The United States Census Bureau assesses change by collecting and studying the demographics of an area. The changes noted give us an indication of what areas of our community life are the same or in a state of flux. An increase or decrease in population is often detected first, while the amount of traffic (both foot and vehicle) often gives residents a feel for whether the town is in the predictable boom or bust cycles.
Yet, the number given for the 2010 census for overall county population (as reported in the Herald Times recently) increased by 11.4 percent and the specific numbers mentioned for each community were 2,475 for Meeker and 2,365 for Rangely. Hmmm, that sounds about right. Most long-time residents would have predicted that number. Ask anyone how many people live in Meeker and the estimates for the past 10 years have been anywhere between 2,200 and 2,500.

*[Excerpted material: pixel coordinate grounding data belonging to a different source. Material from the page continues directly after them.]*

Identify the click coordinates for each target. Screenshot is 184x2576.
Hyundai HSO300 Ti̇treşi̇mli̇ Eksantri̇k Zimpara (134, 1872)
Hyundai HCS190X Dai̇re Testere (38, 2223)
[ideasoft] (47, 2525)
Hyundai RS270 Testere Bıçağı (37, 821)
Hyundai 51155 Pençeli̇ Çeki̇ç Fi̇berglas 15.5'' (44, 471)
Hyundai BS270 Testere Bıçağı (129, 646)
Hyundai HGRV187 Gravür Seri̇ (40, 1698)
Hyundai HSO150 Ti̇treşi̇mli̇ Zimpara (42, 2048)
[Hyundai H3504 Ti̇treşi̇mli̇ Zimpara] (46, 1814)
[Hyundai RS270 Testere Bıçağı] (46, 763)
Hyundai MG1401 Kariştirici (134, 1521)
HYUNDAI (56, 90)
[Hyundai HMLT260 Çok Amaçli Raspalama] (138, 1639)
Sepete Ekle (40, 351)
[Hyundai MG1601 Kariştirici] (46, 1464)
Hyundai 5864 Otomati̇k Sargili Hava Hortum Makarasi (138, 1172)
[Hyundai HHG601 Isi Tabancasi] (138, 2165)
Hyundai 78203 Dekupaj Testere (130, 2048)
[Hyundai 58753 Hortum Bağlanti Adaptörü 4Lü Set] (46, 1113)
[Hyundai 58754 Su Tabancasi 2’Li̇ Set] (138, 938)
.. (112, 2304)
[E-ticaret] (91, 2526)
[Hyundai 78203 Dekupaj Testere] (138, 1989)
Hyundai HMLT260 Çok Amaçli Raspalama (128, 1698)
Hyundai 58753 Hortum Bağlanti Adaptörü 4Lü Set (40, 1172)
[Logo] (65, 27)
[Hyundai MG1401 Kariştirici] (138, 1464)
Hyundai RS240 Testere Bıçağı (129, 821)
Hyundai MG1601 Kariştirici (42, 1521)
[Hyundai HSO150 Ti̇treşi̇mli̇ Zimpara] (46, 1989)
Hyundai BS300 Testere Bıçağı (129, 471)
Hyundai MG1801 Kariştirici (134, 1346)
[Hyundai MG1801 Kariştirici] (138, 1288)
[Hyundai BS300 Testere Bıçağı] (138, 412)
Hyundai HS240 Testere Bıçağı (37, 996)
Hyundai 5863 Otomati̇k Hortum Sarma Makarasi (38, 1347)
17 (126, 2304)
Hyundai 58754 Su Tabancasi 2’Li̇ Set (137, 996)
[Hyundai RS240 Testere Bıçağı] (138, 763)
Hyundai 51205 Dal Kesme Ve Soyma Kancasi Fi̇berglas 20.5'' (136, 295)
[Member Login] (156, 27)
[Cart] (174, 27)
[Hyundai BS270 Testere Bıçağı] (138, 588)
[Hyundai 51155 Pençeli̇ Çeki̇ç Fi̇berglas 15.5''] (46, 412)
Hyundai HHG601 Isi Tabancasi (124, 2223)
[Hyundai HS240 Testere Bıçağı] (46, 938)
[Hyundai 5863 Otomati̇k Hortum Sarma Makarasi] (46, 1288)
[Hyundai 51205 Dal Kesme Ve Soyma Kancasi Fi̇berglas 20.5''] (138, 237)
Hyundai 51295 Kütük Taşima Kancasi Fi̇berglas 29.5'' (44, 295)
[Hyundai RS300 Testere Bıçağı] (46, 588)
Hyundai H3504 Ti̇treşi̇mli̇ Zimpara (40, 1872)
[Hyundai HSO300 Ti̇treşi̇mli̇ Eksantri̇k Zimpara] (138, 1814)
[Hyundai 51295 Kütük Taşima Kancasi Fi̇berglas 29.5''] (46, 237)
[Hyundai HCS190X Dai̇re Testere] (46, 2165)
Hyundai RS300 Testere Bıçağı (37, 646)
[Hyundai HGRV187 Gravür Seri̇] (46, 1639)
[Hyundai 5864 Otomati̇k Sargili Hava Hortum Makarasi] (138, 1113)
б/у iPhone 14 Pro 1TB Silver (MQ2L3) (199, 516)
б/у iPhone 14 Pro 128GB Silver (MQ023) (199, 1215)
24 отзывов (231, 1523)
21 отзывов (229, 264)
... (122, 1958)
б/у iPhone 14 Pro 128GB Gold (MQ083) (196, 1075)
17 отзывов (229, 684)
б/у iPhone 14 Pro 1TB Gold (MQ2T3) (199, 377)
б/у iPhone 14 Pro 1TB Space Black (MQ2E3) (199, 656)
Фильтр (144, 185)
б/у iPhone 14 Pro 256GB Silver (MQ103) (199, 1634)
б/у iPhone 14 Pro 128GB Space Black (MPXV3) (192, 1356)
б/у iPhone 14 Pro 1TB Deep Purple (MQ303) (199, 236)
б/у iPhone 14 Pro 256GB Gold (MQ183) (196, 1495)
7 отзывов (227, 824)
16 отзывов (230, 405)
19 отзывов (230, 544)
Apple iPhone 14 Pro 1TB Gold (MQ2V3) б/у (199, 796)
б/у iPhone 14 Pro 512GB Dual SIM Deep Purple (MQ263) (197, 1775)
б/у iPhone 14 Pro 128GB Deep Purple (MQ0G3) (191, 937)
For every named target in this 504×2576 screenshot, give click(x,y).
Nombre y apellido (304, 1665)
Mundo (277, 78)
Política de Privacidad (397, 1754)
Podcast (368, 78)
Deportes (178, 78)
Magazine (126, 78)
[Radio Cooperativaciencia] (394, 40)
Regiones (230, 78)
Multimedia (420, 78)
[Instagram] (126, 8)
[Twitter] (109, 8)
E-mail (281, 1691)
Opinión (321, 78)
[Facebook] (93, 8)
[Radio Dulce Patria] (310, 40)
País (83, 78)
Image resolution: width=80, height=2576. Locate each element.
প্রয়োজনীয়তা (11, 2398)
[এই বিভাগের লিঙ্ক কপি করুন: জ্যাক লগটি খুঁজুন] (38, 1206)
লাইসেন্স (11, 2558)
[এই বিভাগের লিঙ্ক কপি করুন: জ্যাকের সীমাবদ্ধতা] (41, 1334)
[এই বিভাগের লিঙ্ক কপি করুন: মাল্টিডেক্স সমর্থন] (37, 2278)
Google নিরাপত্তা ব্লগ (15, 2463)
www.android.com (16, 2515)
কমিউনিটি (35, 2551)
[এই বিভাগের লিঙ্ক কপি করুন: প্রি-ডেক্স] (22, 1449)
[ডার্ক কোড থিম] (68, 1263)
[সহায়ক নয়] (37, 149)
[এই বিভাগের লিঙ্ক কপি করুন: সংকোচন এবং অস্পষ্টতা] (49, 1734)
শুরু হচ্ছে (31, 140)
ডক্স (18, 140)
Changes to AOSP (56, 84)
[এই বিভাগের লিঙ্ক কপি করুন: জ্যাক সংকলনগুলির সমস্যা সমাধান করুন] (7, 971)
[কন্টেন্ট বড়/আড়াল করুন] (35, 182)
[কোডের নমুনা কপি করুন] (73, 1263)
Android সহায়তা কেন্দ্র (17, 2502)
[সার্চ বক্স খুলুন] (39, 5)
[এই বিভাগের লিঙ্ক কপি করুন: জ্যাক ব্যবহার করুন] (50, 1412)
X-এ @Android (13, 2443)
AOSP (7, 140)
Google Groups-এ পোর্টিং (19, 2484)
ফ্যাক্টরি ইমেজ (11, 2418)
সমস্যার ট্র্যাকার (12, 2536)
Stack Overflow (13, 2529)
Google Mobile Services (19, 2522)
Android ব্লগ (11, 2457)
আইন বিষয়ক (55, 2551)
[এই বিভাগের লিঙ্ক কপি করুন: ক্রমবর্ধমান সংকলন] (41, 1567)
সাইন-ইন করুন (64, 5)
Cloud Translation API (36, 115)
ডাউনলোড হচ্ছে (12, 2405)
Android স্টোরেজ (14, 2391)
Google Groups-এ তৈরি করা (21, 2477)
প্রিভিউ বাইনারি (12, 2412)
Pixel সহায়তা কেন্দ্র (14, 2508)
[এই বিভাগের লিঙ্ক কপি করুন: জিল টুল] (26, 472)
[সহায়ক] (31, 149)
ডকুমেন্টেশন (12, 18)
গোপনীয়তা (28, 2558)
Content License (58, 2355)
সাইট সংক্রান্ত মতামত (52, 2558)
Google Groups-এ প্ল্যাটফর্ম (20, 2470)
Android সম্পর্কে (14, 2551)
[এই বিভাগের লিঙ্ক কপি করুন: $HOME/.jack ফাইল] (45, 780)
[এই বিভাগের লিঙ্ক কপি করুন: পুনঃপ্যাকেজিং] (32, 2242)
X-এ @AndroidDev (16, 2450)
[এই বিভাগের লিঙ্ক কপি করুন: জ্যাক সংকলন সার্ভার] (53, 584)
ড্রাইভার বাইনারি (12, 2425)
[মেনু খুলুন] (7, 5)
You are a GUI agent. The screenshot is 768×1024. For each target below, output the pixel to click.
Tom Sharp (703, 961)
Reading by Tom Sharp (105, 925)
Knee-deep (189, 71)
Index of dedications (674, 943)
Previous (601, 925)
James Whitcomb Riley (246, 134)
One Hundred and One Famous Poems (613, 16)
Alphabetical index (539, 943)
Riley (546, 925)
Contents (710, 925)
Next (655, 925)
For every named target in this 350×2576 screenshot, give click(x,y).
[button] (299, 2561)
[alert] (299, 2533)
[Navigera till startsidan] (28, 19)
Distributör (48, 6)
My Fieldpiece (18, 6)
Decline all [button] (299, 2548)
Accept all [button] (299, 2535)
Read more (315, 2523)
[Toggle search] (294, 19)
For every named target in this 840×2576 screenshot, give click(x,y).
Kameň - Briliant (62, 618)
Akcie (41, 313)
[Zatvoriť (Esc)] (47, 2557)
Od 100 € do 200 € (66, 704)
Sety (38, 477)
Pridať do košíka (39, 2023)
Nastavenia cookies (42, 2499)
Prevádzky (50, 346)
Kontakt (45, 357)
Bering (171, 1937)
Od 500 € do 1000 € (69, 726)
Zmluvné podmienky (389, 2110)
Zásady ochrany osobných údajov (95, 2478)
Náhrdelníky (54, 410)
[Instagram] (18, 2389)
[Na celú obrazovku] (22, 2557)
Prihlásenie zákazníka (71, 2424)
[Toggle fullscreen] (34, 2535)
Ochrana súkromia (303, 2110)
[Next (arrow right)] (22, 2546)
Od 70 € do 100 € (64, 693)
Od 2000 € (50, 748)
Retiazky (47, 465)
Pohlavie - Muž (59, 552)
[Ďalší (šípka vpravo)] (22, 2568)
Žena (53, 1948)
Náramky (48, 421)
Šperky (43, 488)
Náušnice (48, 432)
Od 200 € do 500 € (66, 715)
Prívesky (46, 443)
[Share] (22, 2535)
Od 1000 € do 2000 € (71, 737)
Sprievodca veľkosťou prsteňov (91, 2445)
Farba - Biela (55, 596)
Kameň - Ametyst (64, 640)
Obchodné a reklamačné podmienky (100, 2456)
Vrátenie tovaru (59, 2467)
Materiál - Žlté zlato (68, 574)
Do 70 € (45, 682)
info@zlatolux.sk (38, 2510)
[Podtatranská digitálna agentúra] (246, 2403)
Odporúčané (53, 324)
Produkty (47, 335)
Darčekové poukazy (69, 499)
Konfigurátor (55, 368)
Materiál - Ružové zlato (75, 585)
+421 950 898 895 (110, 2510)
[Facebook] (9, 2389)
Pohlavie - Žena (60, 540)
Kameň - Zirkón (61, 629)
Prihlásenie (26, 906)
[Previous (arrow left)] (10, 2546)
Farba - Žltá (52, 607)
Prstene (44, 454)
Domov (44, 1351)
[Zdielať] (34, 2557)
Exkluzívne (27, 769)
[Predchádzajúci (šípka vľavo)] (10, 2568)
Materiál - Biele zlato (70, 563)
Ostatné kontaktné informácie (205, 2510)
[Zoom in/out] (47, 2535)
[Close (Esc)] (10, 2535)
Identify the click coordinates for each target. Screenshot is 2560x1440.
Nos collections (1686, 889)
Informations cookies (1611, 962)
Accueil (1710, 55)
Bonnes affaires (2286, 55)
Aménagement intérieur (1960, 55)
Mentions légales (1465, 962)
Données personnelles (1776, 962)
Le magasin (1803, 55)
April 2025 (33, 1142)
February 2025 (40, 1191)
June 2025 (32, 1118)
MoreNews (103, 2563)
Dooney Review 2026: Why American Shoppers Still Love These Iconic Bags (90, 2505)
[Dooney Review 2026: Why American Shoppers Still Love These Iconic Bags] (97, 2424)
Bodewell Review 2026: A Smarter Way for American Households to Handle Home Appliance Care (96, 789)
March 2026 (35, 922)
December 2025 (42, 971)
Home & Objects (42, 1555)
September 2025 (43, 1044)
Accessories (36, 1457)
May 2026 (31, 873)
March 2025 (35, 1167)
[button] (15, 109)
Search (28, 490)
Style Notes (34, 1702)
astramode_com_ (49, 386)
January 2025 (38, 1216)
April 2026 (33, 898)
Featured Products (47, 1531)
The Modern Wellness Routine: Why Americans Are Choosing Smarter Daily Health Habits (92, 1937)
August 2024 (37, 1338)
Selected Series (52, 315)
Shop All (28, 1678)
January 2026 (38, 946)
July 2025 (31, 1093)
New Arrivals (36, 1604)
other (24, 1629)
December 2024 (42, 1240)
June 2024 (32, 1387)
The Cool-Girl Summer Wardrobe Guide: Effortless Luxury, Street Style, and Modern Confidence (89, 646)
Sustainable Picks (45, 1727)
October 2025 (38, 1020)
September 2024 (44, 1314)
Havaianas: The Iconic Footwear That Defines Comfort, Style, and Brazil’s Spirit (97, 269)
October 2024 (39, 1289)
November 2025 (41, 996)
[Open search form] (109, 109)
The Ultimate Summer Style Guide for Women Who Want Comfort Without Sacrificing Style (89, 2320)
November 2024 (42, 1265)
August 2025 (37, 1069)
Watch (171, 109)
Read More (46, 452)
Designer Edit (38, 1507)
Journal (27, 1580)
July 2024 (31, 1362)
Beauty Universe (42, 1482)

The old-timer’s method of predicting the community’s demographic ups and downs depends on counting the number of new faces at the post office each morning. It isn’t until warm weather and the traditional family gatherings such as high school graduation, the Oldtimers dinner and dance, or the July 4th celebration, that residents all over town hear “Whatever happened to…?”
The names of the businesses or the people may be different but the same question indicates the town has seen more than a few changes over the years.
Better roads and Internet shopping are two of the leading change-makers. The merchants continue to lament about the increased sales leakage due to out-of-town shopping expeditions. Meeker is not alone. People all over the country have expanded their definition of home. Communities all over the country have experienced the drain of downtown commerce because of easier accessibility to goods and services. Competing with the big box stores and the World Wide Web is a constant challenge for merchants.
Business organizations are attempting to help merchants deal with these issues best by specializing in areas that are important locally. While many of the long-time businesses talk about trying to give people what they need most, the challenge of being able to offer a wide-enough selection for a decent price remains.
Much like the Internet businesses that monitor the demographics of their shoppers, small towns need to become expert number crunchers to determine what their demographics indicate about the local population. How a community moves through change often defines how viable it is in the future.